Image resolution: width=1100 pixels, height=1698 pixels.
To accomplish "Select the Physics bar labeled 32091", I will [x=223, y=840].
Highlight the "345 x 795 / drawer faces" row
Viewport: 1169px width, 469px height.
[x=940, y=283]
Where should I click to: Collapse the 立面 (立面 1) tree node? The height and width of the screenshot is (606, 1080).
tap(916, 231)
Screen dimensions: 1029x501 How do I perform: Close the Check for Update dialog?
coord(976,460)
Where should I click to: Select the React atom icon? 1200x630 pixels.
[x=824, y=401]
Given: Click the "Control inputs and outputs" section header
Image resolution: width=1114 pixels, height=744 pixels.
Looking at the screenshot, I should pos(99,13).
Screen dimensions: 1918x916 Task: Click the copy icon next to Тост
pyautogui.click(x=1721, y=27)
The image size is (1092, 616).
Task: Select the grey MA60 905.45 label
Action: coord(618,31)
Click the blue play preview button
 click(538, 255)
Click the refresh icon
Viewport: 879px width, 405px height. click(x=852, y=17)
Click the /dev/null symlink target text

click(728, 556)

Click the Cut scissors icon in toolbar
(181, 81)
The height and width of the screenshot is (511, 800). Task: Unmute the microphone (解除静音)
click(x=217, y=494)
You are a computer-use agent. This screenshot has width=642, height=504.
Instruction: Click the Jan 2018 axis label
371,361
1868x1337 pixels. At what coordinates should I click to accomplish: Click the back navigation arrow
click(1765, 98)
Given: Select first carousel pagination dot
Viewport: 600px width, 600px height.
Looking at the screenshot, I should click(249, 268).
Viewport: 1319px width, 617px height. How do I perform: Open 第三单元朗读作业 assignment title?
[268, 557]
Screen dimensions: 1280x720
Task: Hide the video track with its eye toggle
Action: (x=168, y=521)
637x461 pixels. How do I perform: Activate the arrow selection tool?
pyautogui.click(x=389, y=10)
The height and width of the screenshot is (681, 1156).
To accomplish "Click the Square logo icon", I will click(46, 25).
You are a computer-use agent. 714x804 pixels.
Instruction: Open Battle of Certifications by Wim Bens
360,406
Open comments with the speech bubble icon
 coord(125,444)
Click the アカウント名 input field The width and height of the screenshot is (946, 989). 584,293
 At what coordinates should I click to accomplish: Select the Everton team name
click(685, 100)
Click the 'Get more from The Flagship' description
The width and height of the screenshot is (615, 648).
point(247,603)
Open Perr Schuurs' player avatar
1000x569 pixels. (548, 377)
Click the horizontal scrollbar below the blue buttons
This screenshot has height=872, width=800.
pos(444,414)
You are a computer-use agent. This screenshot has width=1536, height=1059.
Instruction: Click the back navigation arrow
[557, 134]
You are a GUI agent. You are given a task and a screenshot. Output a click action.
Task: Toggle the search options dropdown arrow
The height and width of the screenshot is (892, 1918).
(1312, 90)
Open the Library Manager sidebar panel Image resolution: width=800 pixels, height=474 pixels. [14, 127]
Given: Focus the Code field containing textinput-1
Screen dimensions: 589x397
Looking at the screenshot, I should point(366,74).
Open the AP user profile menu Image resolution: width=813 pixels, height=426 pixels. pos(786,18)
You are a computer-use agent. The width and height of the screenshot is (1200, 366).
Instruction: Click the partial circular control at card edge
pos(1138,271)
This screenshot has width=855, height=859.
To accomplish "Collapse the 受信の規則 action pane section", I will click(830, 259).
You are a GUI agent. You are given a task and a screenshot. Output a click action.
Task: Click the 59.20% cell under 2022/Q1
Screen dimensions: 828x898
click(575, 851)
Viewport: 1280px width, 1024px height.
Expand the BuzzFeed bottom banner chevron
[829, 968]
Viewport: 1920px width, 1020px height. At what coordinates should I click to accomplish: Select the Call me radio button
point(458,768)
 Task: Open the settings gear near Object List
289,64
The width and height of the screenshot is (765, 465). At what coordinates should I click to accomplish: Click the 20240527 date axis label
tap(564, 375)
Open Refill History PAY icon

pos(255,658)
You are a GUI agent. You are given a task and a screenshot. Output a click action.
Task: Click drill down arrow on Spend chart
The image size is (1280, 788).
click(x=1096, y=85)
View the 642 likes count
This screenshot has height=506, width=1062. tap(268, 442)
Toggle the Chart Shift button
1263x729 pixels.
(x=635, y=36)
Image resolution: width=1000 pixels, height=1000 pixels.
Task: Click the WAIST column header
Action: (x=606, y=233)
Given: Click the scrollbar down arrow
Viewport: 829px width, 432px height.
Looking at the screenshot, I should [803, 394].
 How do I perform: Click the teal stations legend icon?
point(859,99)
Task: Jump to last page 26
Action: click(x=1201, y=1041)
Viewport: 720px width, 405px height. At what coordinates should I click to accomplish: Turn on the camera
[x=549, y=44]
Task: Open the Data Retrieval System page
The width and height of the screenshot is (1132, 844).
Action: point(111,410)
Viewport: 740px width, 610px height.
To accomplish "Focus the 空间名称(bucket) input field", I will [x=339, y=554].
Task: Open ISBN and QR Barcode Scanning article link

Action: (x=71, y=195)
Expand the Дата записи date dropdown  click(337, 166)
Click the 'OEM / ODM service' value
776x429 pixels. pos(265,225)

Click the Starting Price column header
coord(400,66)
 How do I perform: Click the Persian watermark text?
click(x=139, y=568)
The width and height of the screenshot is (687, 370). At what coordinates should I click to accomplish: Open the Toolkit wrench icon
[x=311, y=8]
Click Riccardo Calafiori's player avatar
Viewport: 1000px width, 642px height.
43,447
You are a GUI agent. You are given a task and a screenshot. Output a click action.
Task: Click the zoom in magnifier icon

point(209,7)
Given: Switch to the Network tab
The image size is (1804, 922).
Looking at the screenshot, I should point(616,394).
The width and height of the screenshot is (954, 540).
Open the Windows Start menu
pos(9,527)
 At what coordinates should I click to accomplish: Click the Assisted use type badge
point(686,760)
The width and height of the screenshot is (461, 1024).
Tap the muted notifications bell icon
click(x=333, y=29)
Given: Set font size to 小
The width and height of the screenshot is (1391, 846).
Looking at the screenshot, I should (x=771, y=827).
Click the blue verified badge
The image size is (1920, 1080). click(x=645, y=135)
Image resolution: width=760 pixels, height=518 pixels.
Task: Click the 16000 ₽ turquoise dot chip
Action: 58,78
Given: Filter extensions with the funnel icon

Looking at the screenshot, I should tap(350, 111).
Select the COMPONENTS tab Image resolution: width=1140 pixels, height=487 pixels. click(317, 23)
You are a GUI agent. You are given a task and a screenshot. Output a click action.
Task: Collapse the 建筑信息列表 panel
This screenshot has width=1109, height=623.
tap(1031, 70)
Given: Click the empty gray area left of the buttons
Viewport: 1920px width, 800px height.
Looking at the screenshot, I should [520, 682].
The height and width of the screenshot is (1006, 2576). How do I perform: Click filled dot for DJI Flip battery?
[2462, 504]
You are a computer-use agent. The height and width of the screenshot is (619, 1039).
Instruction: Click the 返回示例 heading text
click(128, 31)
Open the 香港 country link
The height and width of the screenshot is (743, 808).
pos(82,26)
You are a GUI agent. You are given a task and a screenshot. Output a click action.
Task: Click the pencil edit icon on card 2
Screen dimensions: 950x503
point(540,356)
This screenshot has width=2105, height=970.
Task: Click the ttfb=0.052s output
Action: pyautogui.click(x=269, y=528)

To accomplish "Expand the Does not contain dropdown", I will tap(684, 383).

» What is being asked
Reproduce exactly the entries above, limited to the lines from the one with "Tap the muted notifications bell icon" through the one with "You are a computer-use agent. The height", both included.

» Written solution
Tap the muted notifications bell icon
click(x=333, y=29)
Given: Set font size to 小
The width and height of the screenshot is (1391, 846).
Looking at the screenshot, I should (x=771, y=827).
Click the blue verified badge
The image size is (1920, 1080). click(x=645, y=135)
Image resolution: width=760 pixels, height=518 pixels.
Task: Click the 16000 ₽ turquoise dot chip
Action: 58,78
Given: Filter extensions with the funnel icon

Looking at the screenshot, I should tap(350, 111).
Select the COMPONENTS tab Image resolution: width=1140 pixels, height=487 pixels. click(317, 23)
You are a GUI agent. You are given a task and a screenshot. Output a click action.
Task: Collapse the 建筑信息列表 panel
This screenshot has width=1109, height=623.
tap(1031, 70)
Given: Click the empty gray area left of the buttons
Viewport: 1920px width, 800px height.
Looking at the screenshot, I should [520, 682].
The height and width of the screenshot is (1006, 2576). How do I perform: Click filled dot for DJI Flip battery?
[2462, 504]
You are a computer-use agent. The height and width of the screenshot is (619, 1039).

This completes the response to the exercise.